Co-chaired by Community Catalyst, the National Indian Health Board and the National Coalition of Dentists for Health Equity, the National Partnership for Dental Therapy seeks to elevate the visibility and broad support for dental therapists as an evidence-based way to improve access to oral health. Our primary focus is improving access to dental care to communities that need it most. Where you live and how much money you have shouldn’t determine your access to dental care. But, this is exactly the case for tens of millions of Americans, with the burden falling heaviest on people of color, Tribal communities, seniors, low-income and rural Americans.
Dental therapists have worked around the world for almost a century and in the U.S. for over 15 years. The first U.S. dental therapy program was initiated by Alaska Native leaders to address a chronic lack of access to high-quality dental care in their communities. Dental therapists proved a highly effective means of not just improving access to dental care, but actually improving the oral health of communities. Today, dental therapists are authorized in some or all settings in Alaska, Arizona, Connecticut, Idaho, Michigan, Minnesota, Maine, New Mexico, Nevada, Vermont, and Washington, as well as through pilot programs in Oregon. Over a dozen other states and Tribal governments are exploring authorizing dental therapists.

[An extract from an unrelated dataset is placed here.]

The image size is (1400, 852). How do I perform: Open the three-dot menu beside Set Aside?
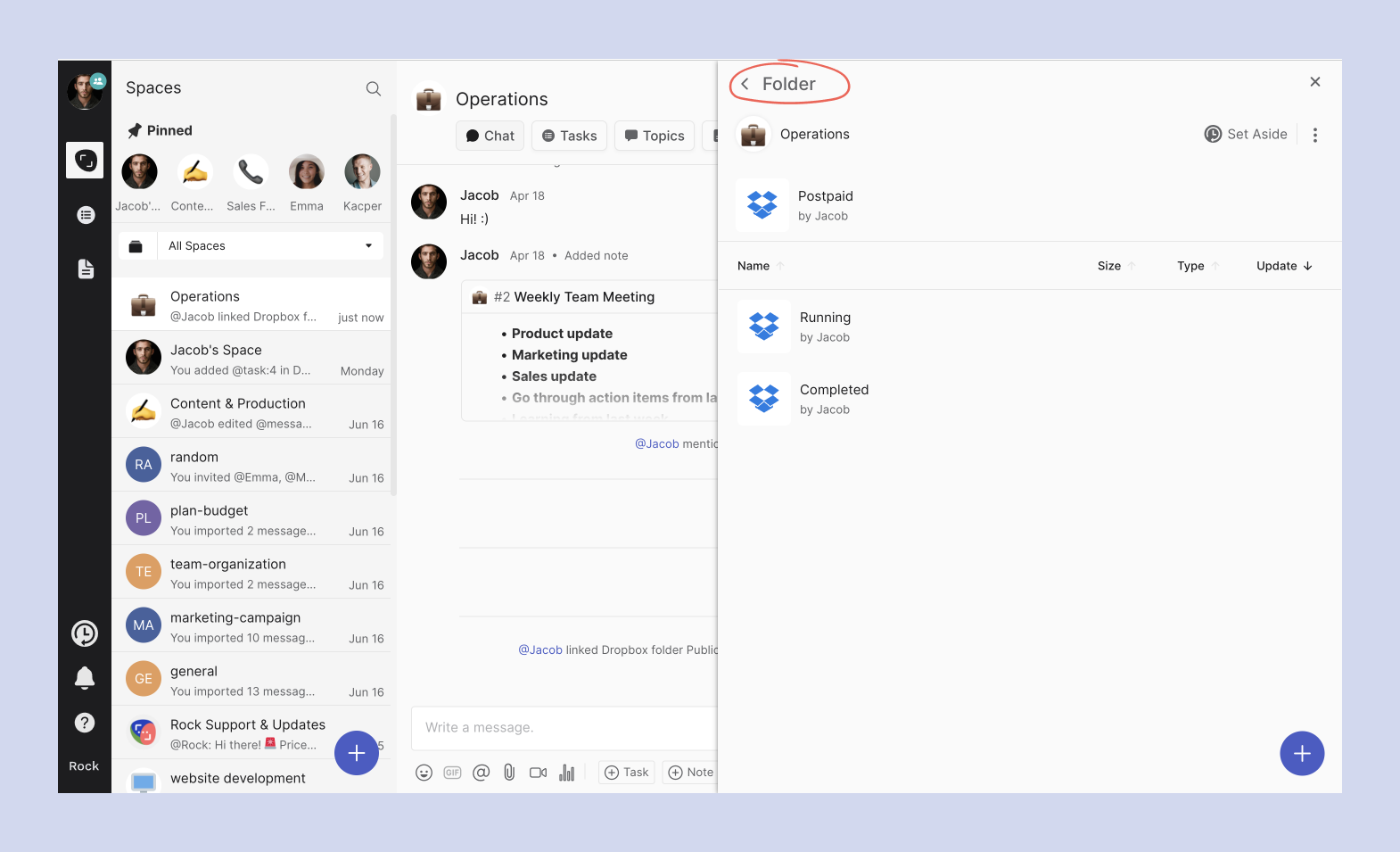(1314, 135)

We believe all communities should have dental therapy as an option. Dental therapists have been extensively studied and have been proven time and time again to deliver high-quality care and be a cost-effective means of expanding access to care. The Commission on Dental Accreditation has adopted accreditation standards for dental therapy education programs and in August 2020, granted accreditation to a dental therapy program (Ilisagvik College) for the first time. We look forward to the day when dental therapists are able to practice all throughout the U.S.